# A Quick Introduction To Torchrun and Communication Primitives


`torchrun` is a handy command-line utility that simplifies the process of launching distributed PyTorch training jobs.  There are alternatives to using torchrun, especially for the single-node jobs that we're be doing here; but learning this now will set you up for when your needs grow and you need to scale up to multiple nodes.

The key to understanding `torchrun` is that it's not magic; it's a simple tool that simply launches muliple processes to run multiple instances of python scripts (or other programs) that will run concurrently.  In each of thos processes it sets up some environment variables that are useful for distributed training, but it doesn't do anything much more powerful than that.

## Hello, World!

Let's start with a simple example.  We have a simple python script that prints "Hello, World!"; you can look at it [here](code/hello_world.py).  We can run this script manully by running:

In [None]:
!python3 code/hello_world.py

Successfull, but not very exciting.  Now let's run it with `torchrun`:

In [None]:
!torchrun --standalone --nproc_per_node=2 code/hello_world.py

Still not very exciting, but now we can see that `torchrun` has launched two processes to run the same script concurrently. 

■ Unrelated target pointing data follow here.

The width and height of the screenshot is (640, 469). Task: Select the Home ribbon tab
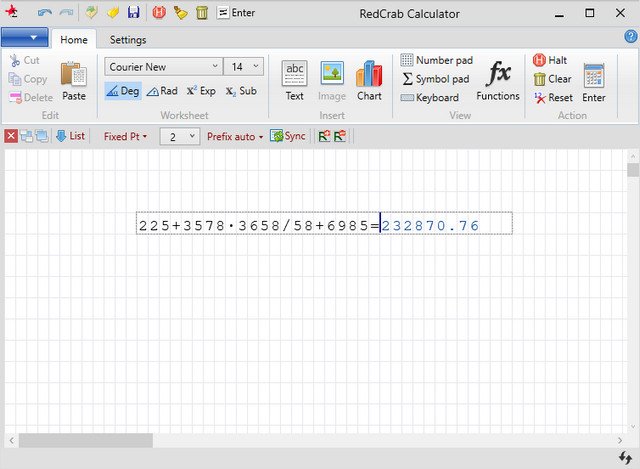click(73, 40)
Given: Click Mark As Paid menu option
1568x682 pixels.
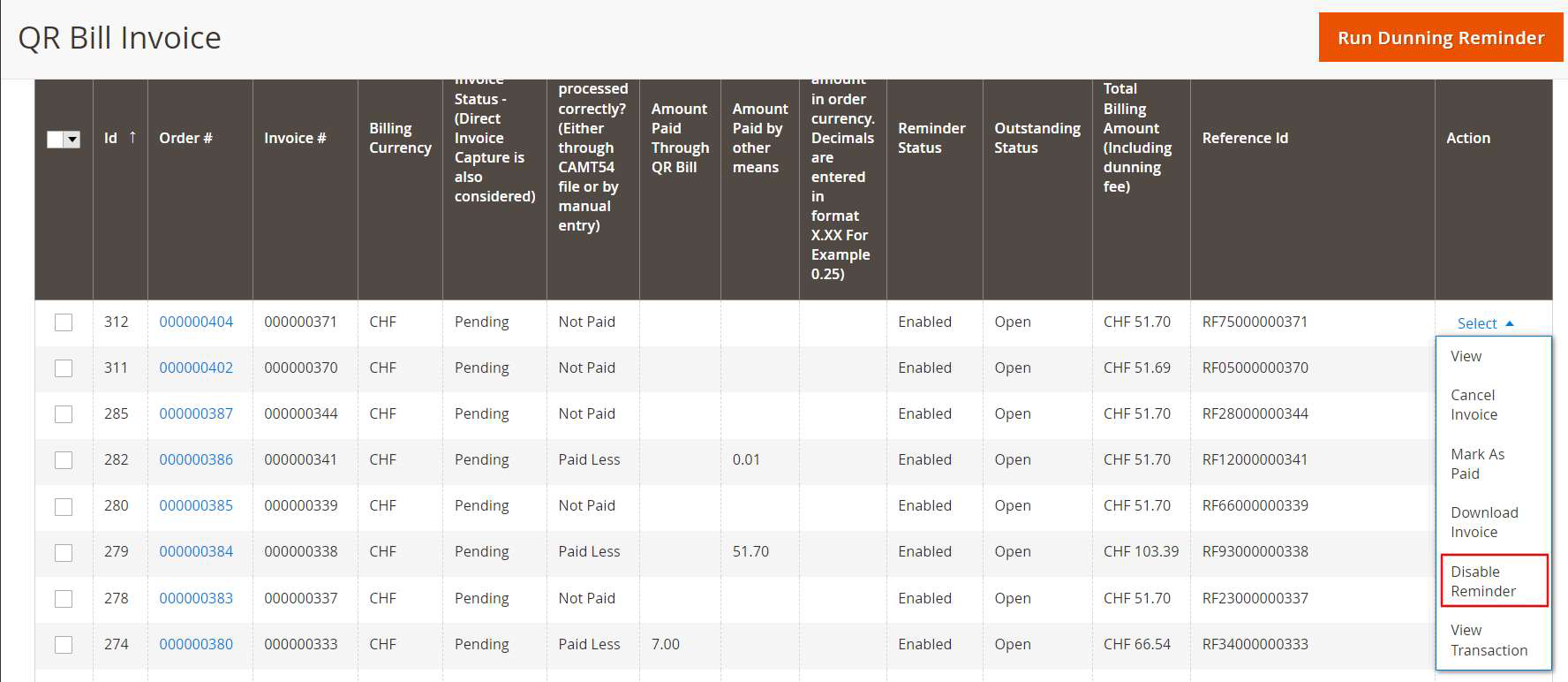Looking at the screenshot, I should [x=1477, y=464].
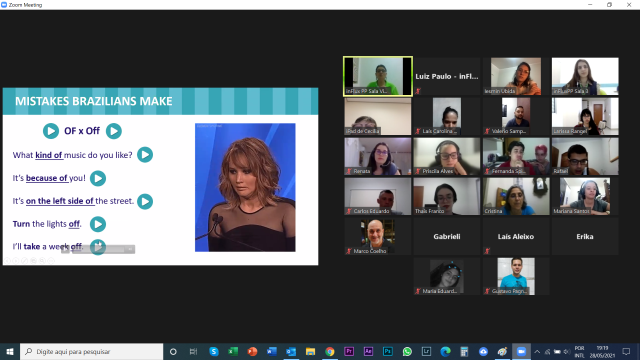Screen dimensions: 640x360
Task: Play audio for 'What kind of music' sentence
Action: (145, 155)
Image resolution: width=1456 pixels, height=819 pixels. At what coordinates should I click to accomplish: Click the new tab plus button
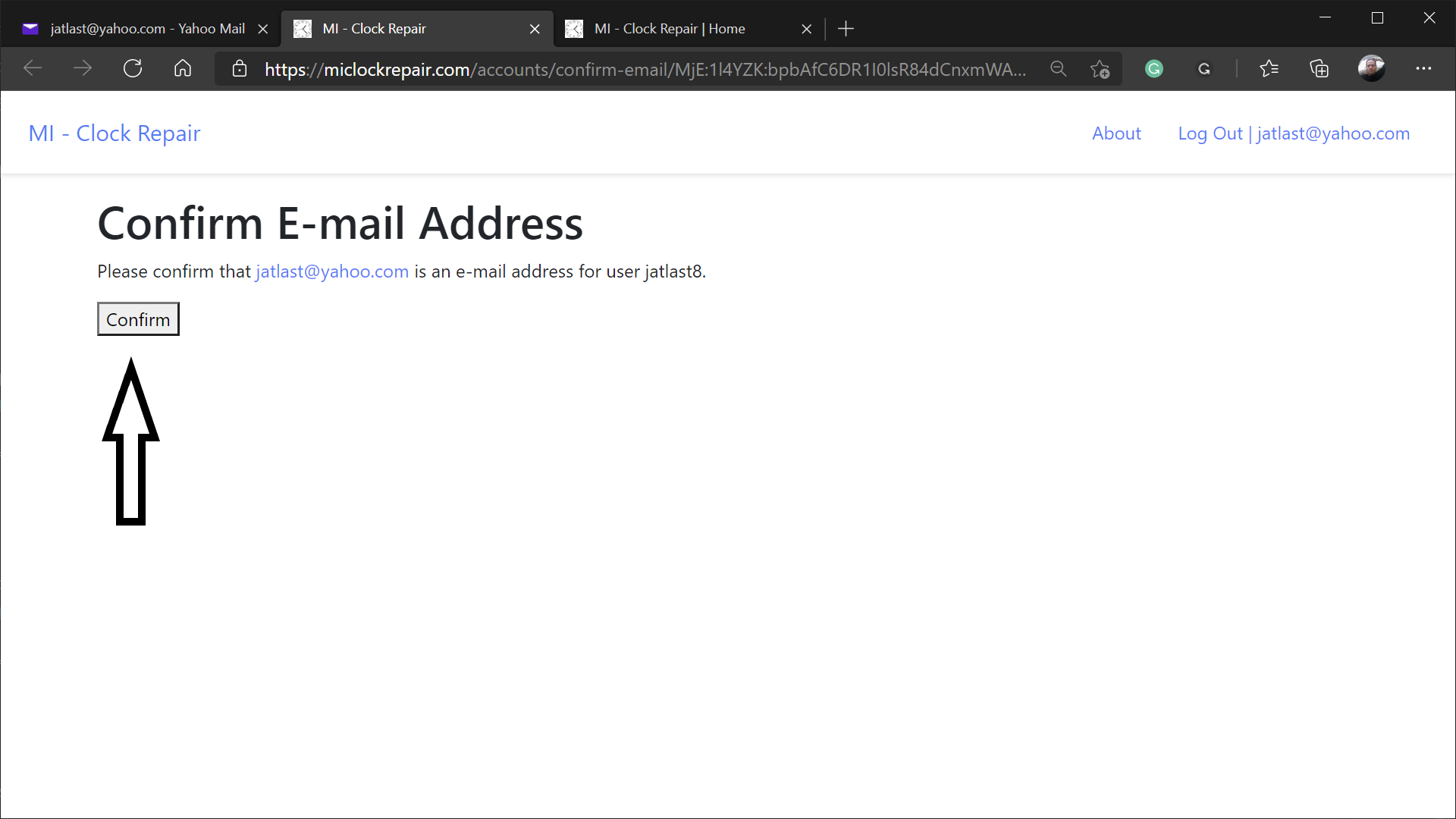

This is what `torchrun` does: it launches the same script concurrently in multiple processes.  You can think of it like this:

![Torchrun diagram](images/torchrun.png)


By the way, it might get a little annoying to type out `--standalone --nproc_per_node=2` all the time.  Also, you probably see a warning message about OMP_NUM_THREADS.  We can avoid that by setting that environment variable; then you have (say) `OMP_NUM_THREADS=4 torchrun --standalone --nproc_per_node=2 code/hello_world.py` which is a bit much if you do it a lot.   So let's use a small shellscript [run_w_torchrun.sh](code/run_w_torchrun.sh) that sets the environment variable and runs the command for us.  Now we can run:

In [None]:
!./code/run_w_torchrun 2 code/hello_world.py

Now let's try something more ambitious!

In [None]:
!torchrun --standalone --nproc_per_node=23 code/hello_world.py

Probably looked like a mess!  We'll normally use fewer processes than this --- for GPU runs you normally would launch one process per GPU, for CPU runs it might be one per socket or one per core.   But torchrun doesn't care how many processes you ask it launch.  It will just run them all concurrently.   Play with that number a bit if you like.

Something you might have noticed is that the output from the two processes is interleaved.  This is because both processes are all running at the same time, writing to the same standard output stream, and the operating system is interleaving the output from the two processes.  This contention for a shared process when running multiple processes is a common problem, and is osmething that will come up whenever we want to deal with I/O in a distributed setting.  We'll talk more about this later.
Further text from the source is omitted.